Consider Team Chemistry

Team chemistry is another “fit factor” that’s different for everyone. Are you looking for a team to be an extended family or do you want to join a team with a business-oriented attitude that only comes together in competition (though some teams can be both)? Do you want to join a team with older, experienced teammates, a younger team that’s still developing, or a team with an equal balance of experience? Or, do you want to be on a team that’s fully committed to winning, or are you simply looking for a team that can compete? Again, there’s no one-size-fits-all option and the only way you can get a feel for a team’s chemistry is to spend some time around each team you’re considering.

What College Experience Are You Looking For?

Do you want to be a big man or woman on campus or do you want to be just another college student? Do you want to compete at the highest level where your sport demands the same commitment as a full-time job or do you also want time to enjoy all the other aspects of being a college student? Do you feel at home on campus and with the team? Do you want a big school that feels or a smaller, more intimate campus experience?

If You Weren’t An Athlete, Would You Still Want To Attend That School?
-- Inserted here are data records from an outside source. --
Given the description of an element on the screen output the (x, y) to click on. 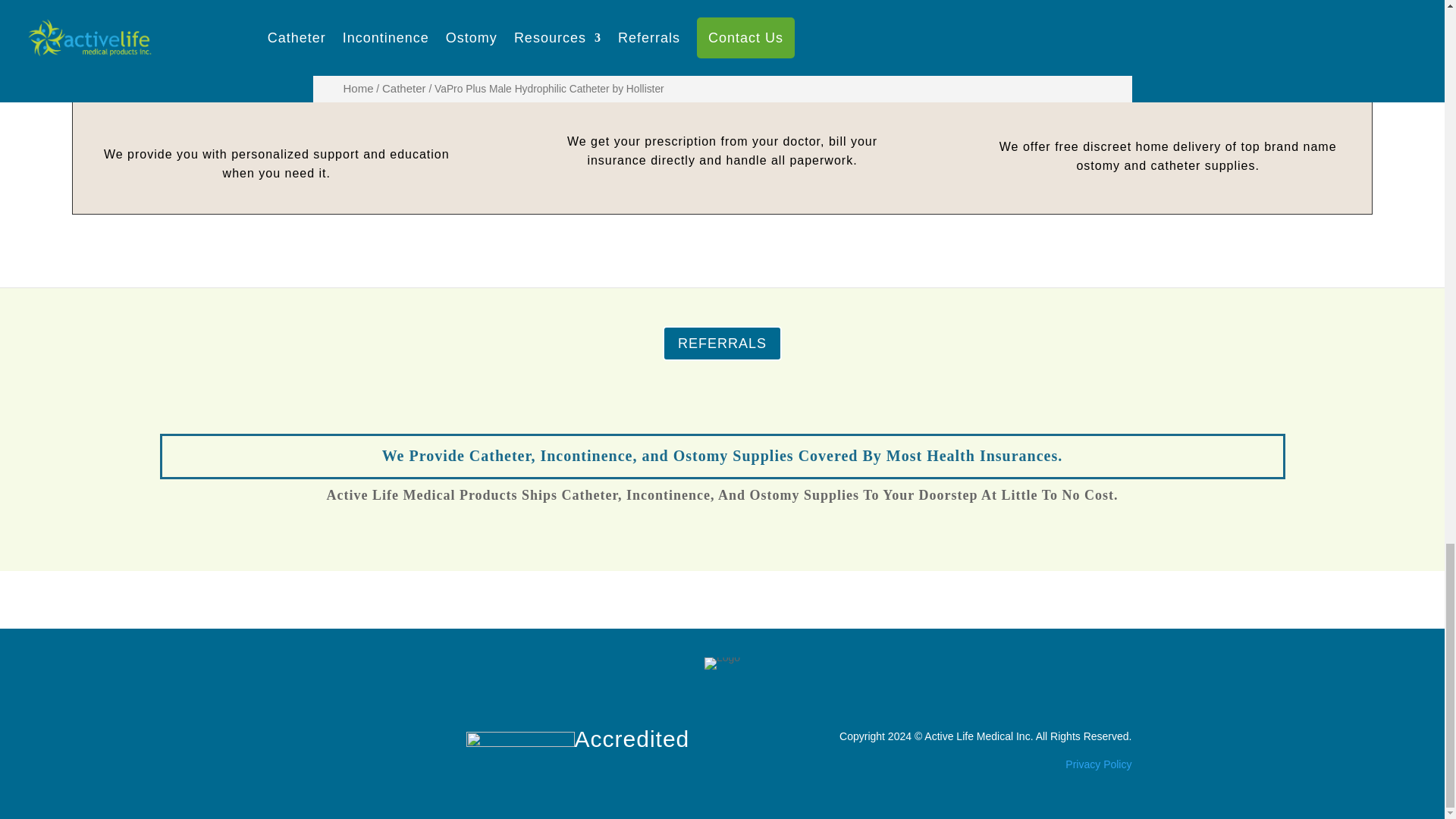
Privacy Policy (1098, 764)
REFERRALS (721, 342)
Active Life Medical Inc (976, 735)
icon-checklist transparent (721, 67)
LogoFooter (721, 663)
icon-headset transparent (277, 77)
icon-package transparent (1168, 72)
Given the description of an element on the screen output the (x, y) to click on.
This may be the last question on this list, but it should probably be the first question you answer when determining how a school might fit you. Forget about athletics, the facilities, the team, and the glitz, and instead, consider everything else about each school. Does a school offer what you want to major in? Do you like the size and feel of the campus? Do you like the climate and the feel of the town? Do you prefer smaller classes or the anonymity of large, hall classrooms? Remember that, athletics or not, the goal of going to college is to earn a degree and prepare for the rest of your life. 

If you buy clothes or shoes that don’t fit, you’ll either return them to the store or never wear them. But choosing a college and athletic opportunity that doesn’t fit isn’t as easy to fix. So when you’re narrowing down your target list, make sure you consider everything above to make sure you find the right college fit the first time.